Pacte Dutreil : un avantage fiscal trop avantageux
La Cour des comptes et l’Institut des politiques publiques (IPP) ont récemment publié des rapports d’évaluation sur le pacte Dutreil. Bilan : il coûte de plus en plus cher aux finances publiques et son efficacité économique est faible. L’UNSA plaide pour une restriction de ses avantages.
Le pacte Dutreil est une niche fiscale de la fiscalité des successions et donations. Il permet une exonération, sous certaines conditions, de droits de donation ou de succession pour les transmissions de parts ou d’actions de sociétés à concurrence de 75 % de leur valeur.
De plus, en cas de donation en pleine propriété avant 70 ans, ce dispositif peut se cumuler avec une réduction de droits de 50 %, réservée aux transmissions d’entreprises.
Un avantage fiscal très concentré
Le taux maximal d’imposition, qui est de 45 % dans le cas d’une succession ou donation en ligne directe, est ainsi ramené à 11,25 % grâce à l’abattement Dutreil et même à 5,6 % en y ajoutant la réduction de droits.
Le pacte Dutreil est une dépense fiscale très concentrée. 65 % de son coût est imputable à 1 % des donataires et héritiers, soit 110 personnes. L’avantage est de 30 millions en moyenne pour ces derniers contre 500 000 euros pour l’ensemble des transmissions.
Croissance de son utilisation et du coût pour les finances publiques
Le nombre de pactes Dutreil signés a explosé ces dernières années. Près de 2 000 en 2016, ils s’élevaient à plus de 5 000 en 2024.
En parallèle, le coût pour les finances publiques a bondi, passant de plus d’1 milliard d’euros en 2020 à 5,5 milliards en 2024. C’est donc devenu l’une des plus importantes niches fiscales.
Des effets économiques très limités
Les objectifs du pacte Dutreil visent à la pérennité et au développement des entreprises ainsi qu’au soutien de la souveraineté économique de la France. Cependant, hors pacte Dutreil, la prise de contrôle par une entreprise étrangère n’intervient que dans 3 % des cas et ce sont pour la plupart des entreprises européennes.
L’IPP, dans son évaluation des effets économiques du Pacte Dutreil, montre que si celui-ci favorise la pérennité du contrôle familial et à la stabilité de l’actionnariat, il n’a pas d’effet notable sur l’investissement, l’emploi ou encore les revenus d’activité des salariées et salariés.

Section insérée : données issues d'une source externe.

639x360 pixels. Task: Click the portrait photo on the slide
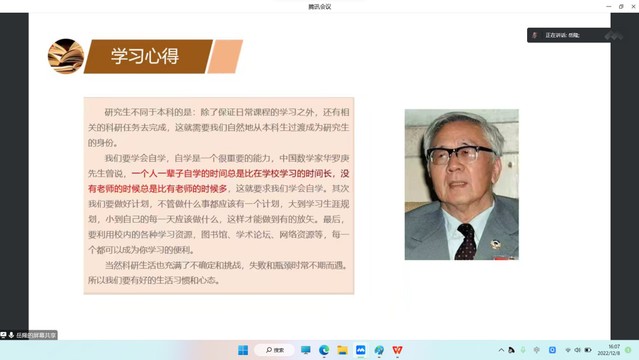pos(462,184)
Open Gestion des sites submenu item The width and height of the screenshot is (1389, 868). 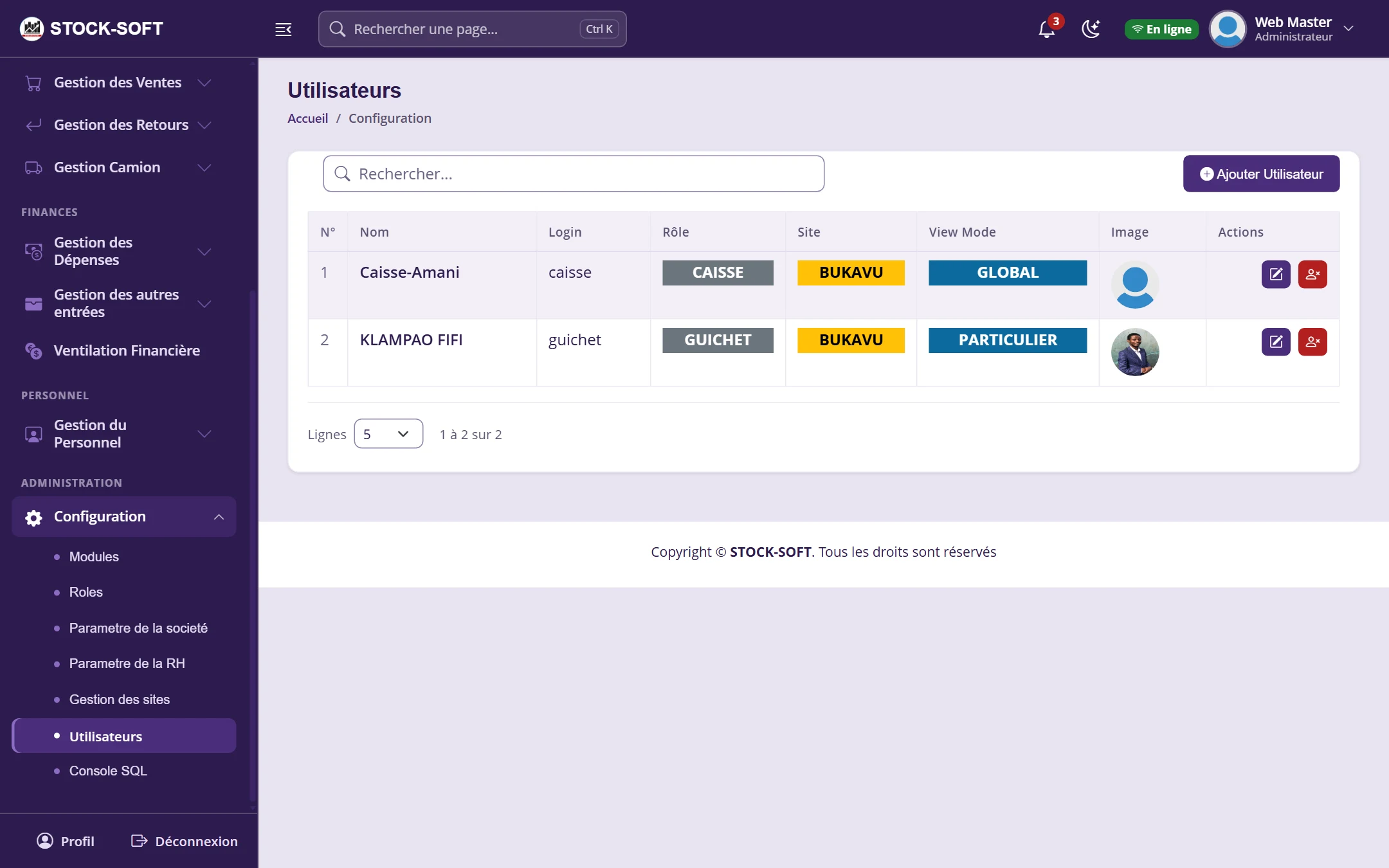click(x=120, y=700)
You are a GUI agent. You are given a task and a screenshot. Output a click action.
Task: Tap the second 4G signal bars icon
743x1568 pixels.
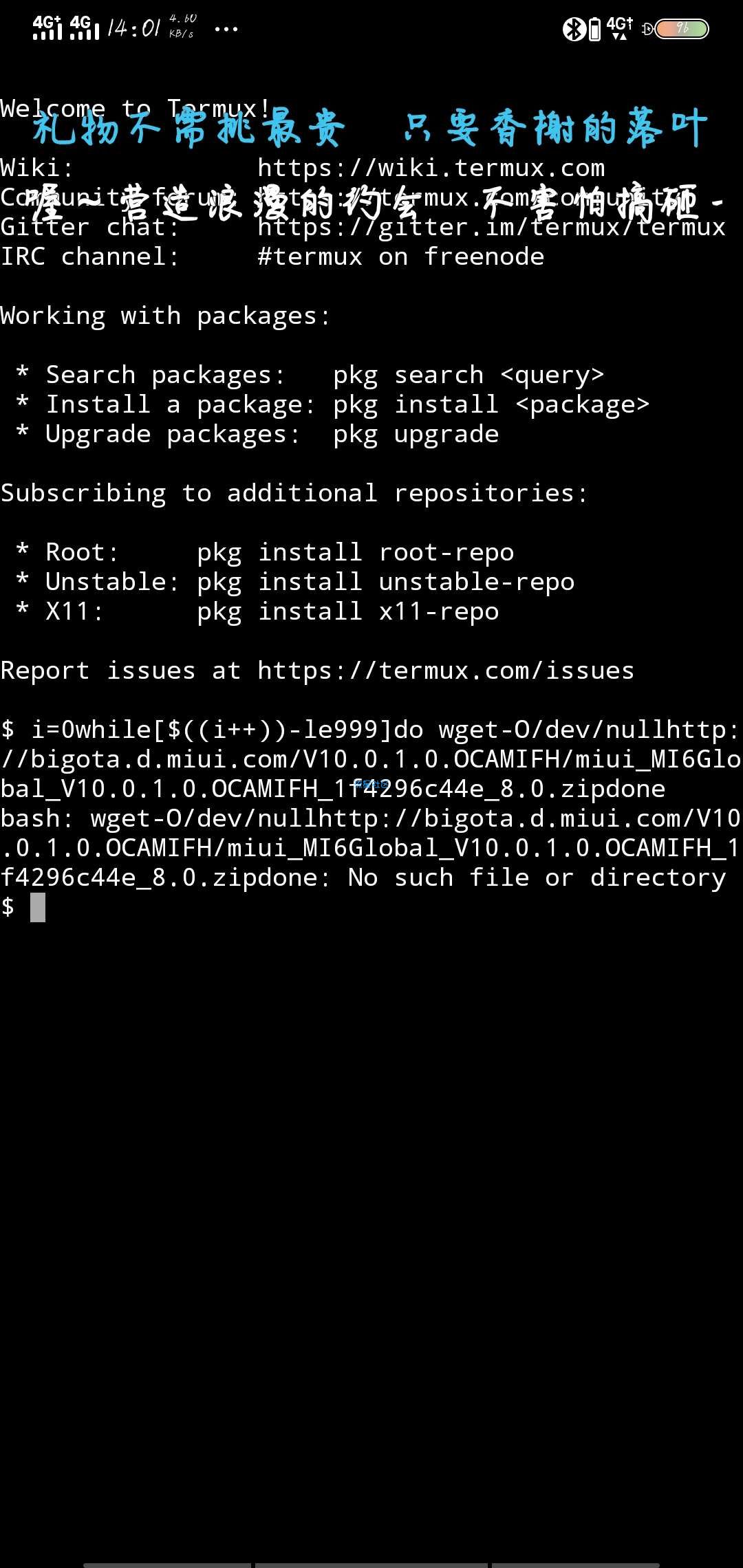click(x=85, y=28)
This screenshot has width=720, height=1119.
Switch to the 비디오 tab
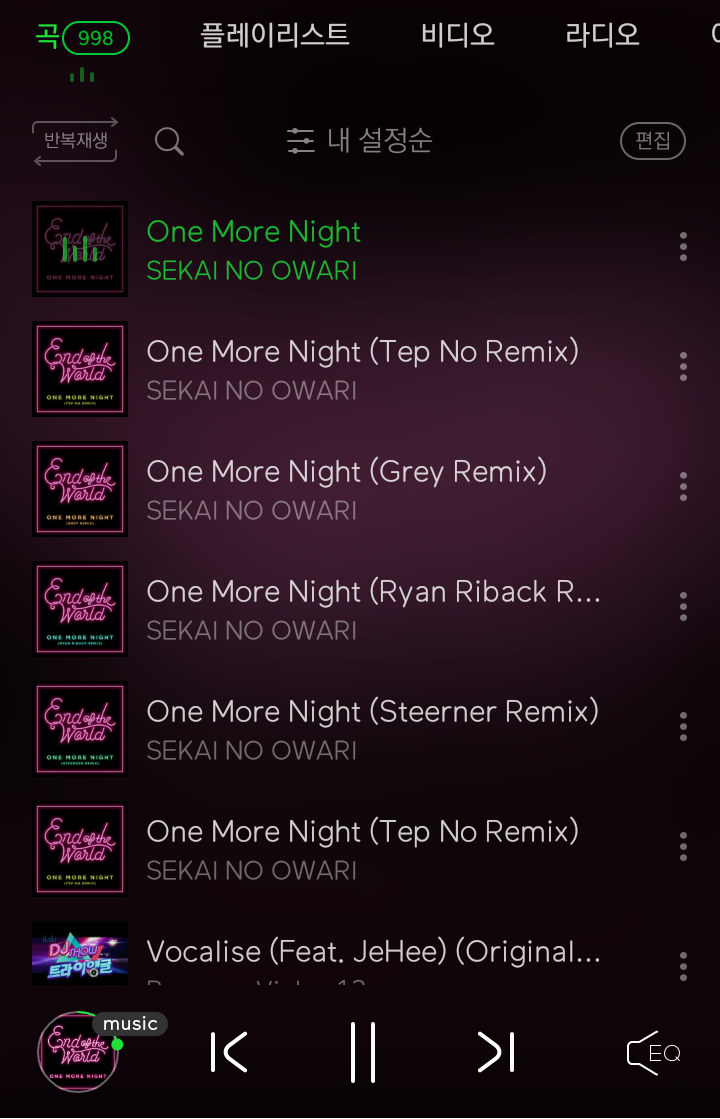[457, 35]
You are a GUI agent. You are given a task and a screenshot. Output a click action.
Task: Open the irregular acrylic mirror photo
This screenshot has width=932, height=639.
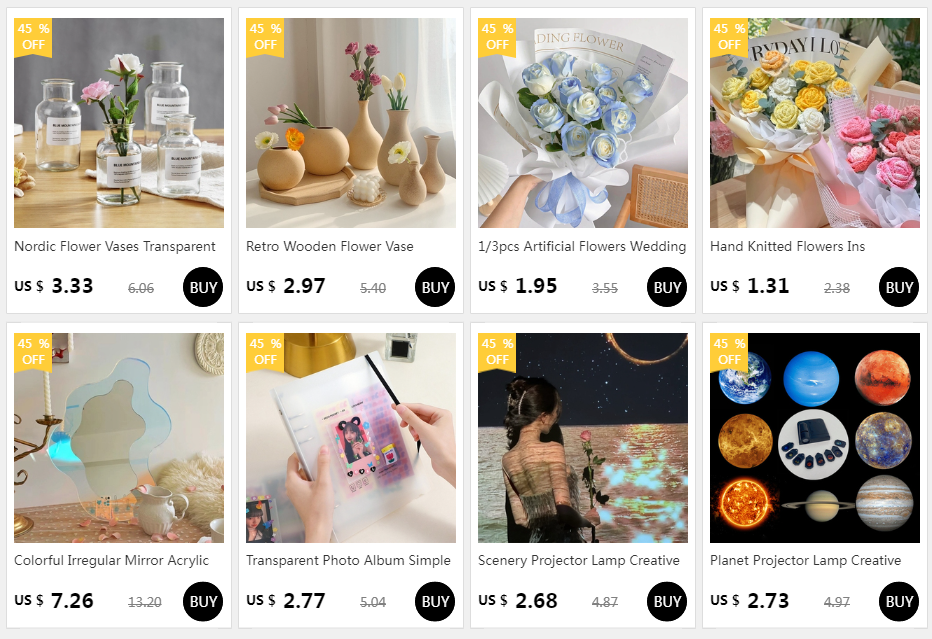coord(119,437)
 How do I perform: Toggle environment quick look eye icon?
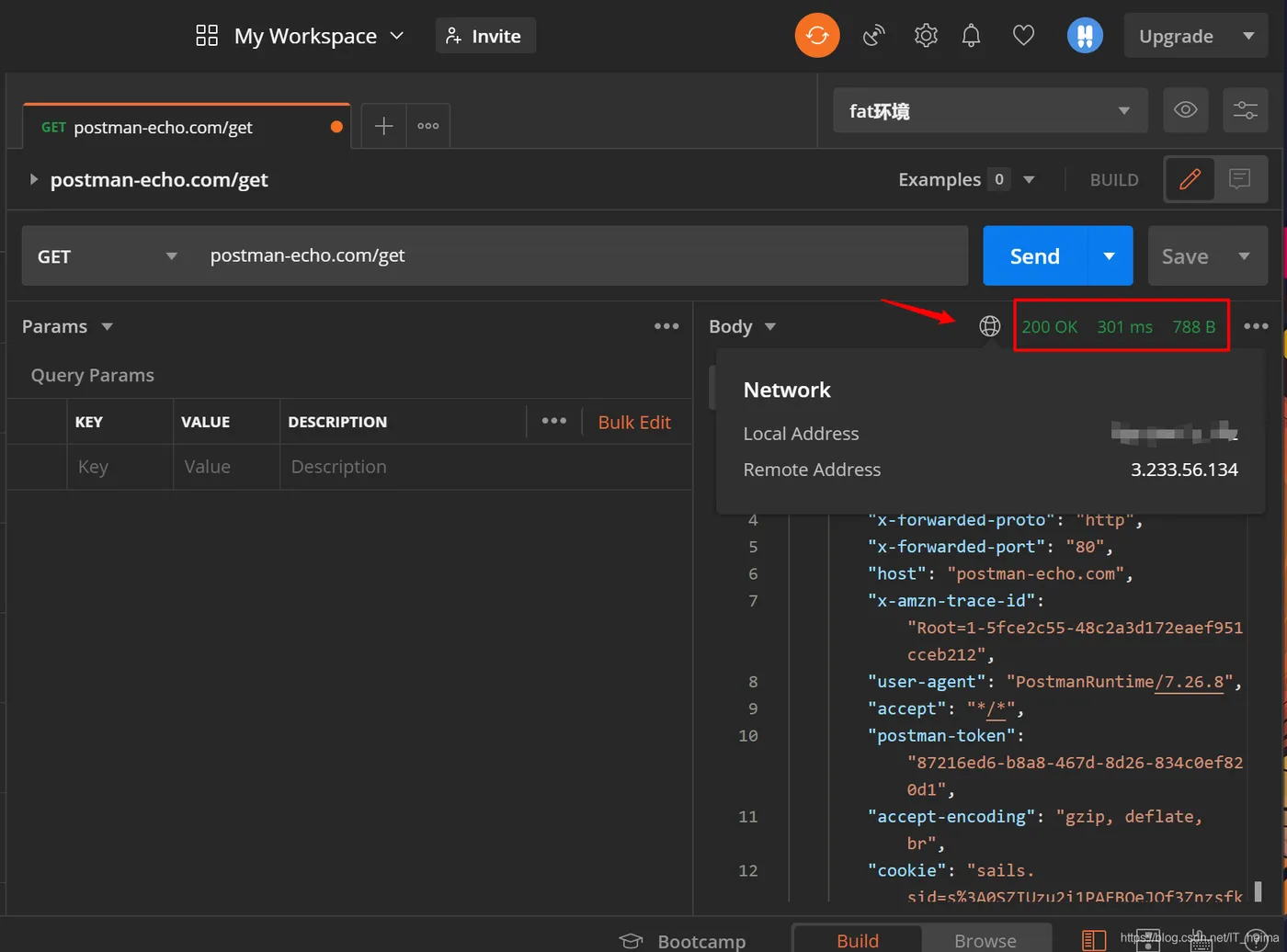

La Cour des comptes estime donc qu’une baisse de l’avantage fiscal accordé aux transmissions Dutreil pourrait être engagée au regard de son coût pour les finances publiques, tout en restant soutenable pour les bénéficiaires.
L’UNSA en faveur d’une réforme du Pacte Dutreil
L’UNSA partage le constat de la Cour des comptes. Au regard du faible impact du Pacte Dutreil et de son coût croissant pour les finances publiques, une réforme d’ampleur s’impose.
Les discussions parlementaires actuelles, dans le cadre du projet de loi de finances 2026, pourraient acter certaines modifications, notamment concernant l’exclusion de biens non affectés à l’activité opérationnelle de l’entreprise. - par exemple des résidences secondaires, des œuvres d’art ou des yachts peuvent bénéficier de l’abattement Dutreil - et l’augmentation de l’engagement individuel de conservation des titres, qui pourraient passer de 4 à 6 ans [1].
L’UNSA soutient les amendements qui vont dans ce sens, mais appuie également la piste d’un abattement dégressif, par exemple de 75 % à 50 %, afin de préserver les TPE-PME tout en réduisant l’avantage fiscal pour les plus grosses entreprises.